Chronic Disease Care
Low-income California residents and minorities have a higher risk of asthma than other populations, according to two studies by the UCLA Center for Health Policy Research.
Researchers found that low-income and minority California residents were more likely to miss work or school and visit the emergency department because of asthma. The authors also found that certain indoor triggers of asthma, such as cockroaches and second-hand smoke, were more prevalent among both groups.
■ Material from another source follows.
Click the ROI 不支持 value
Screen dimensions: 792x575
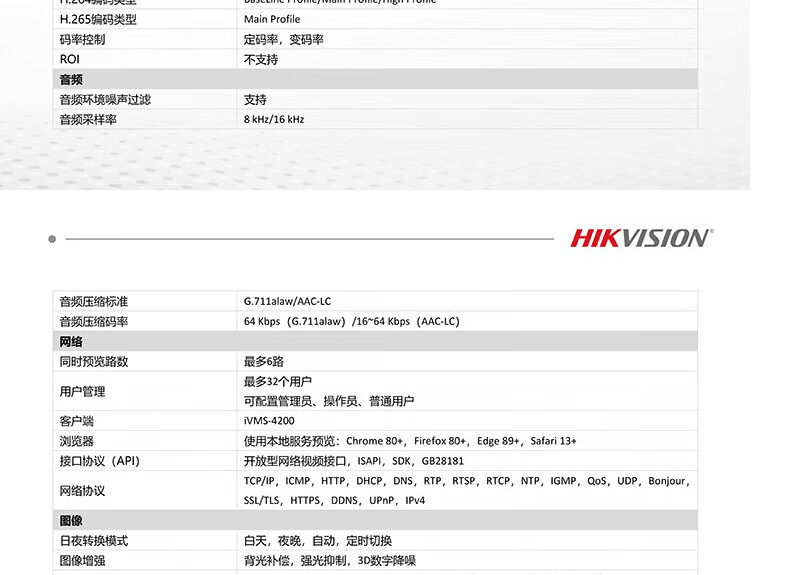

The studies concluded that health care reform in California must provide people with asthma, particularly low-income and minority populations, better access to preventive treatment that will reduce ED costs (UCLA Center for Health Policy Research release, 2/28).
The studies appear below.
- "Low-Income Californians Bear Unequal Burden of Asthma" (Babey et al., "Low-Income Californians Bear Unequal Burden of Asthma" February 2007).
- "California's Racial and Ethnic Minorities More Adversely Affected by Asthma" (Meng et al., "California's Racial and Ethnic Minorities More Adversely Affected by Asthma," February 2007).
- "Asthma Among Homeless Children in New York City: An Update" (Grant et al., American Journal of Public Health, March 2007).
- "Racial/Ethnic Disparities in Symptom Severity Among Children Hospitalized with Asthma" (Bai et al., Journal of Health Care for the Poor and Underserved, February 2007).